My girlfriend bought the above car in January this year. I test drove it as well as her and felt the brakes were very weak, and said that she would need new pads fairly soon. Due to other reasons she never drove the car much until August this year, and since then she has been saying that the brakes are weak, and she really has to hit down hard on them to stop - comparing them to my Focus and how instant the Focus brakes. In Sept the car had its MOT, and an advisory was replacement front pads as they were "89% worn" - having seen this we automatically assumed that this was the problem she had been having with the brakes, and arranged for new pads to be fitted on Thursday this week. She's done about 30 mile in the car since Thursday and still feels that there is no difference. 

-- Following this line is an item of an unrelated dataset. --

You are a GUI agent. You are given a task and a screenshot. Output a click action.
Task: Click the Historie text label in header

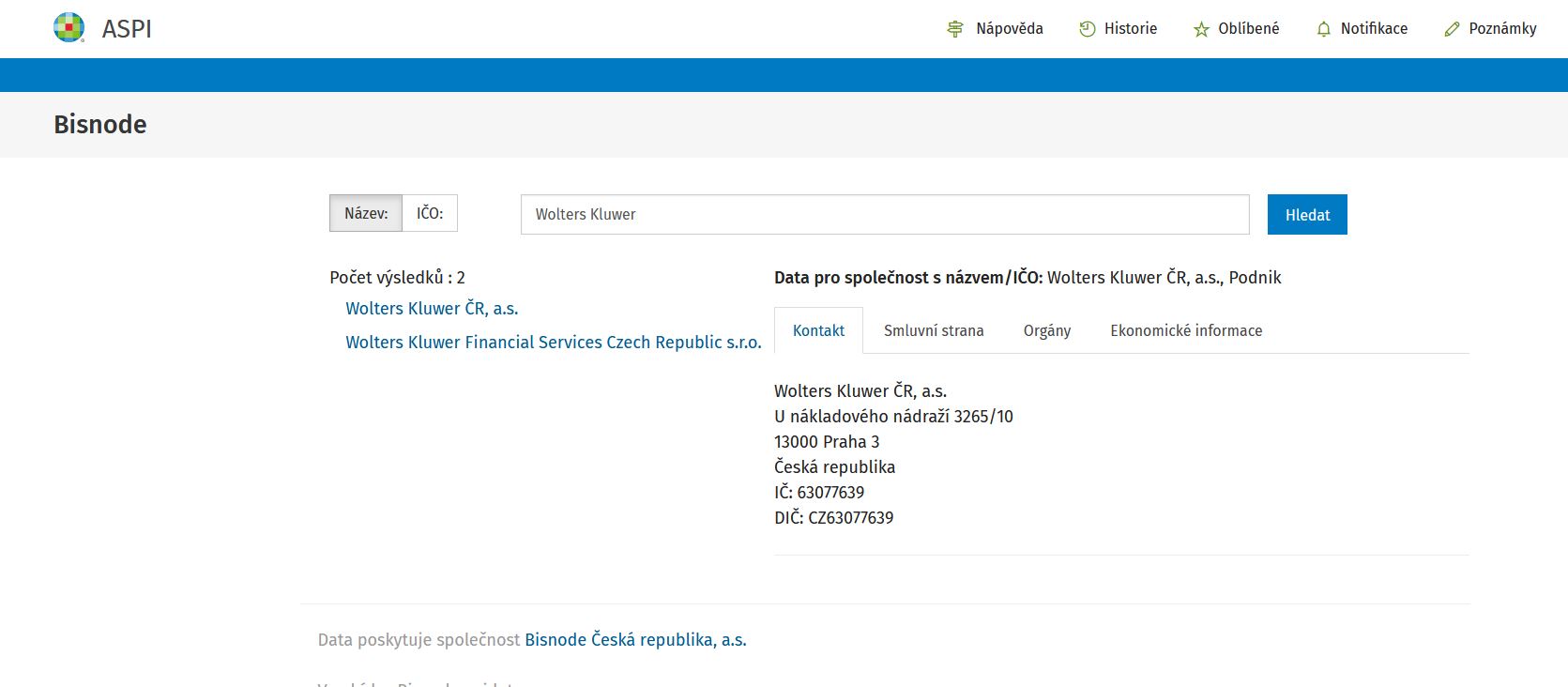pos(1130,29)
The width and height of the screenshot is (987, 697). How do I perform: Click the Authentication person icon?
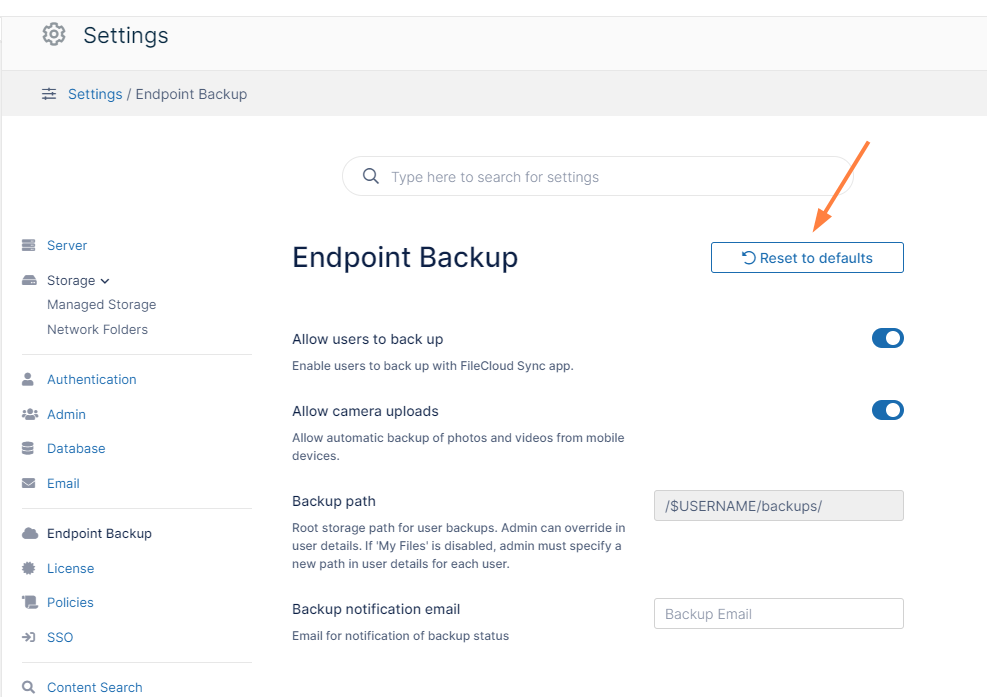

My question therefore is: is this a common issue with the car? Is there anything else that could be causing it excluding the front pads? The garage said nothing about replacing the pads, and I explained to them the reason for them being changed - its a local friendly garage and I feel they would have said if they discovered anything untoward. 

Hopefully someone on here may be able to give me some tips. I'm a bit concerned that she has to drive around in the car with the brakes not being as 'sharp' as I would imagine. 

for info the car is a 2006 1.6 sport - not sure if this bares any difference.


----------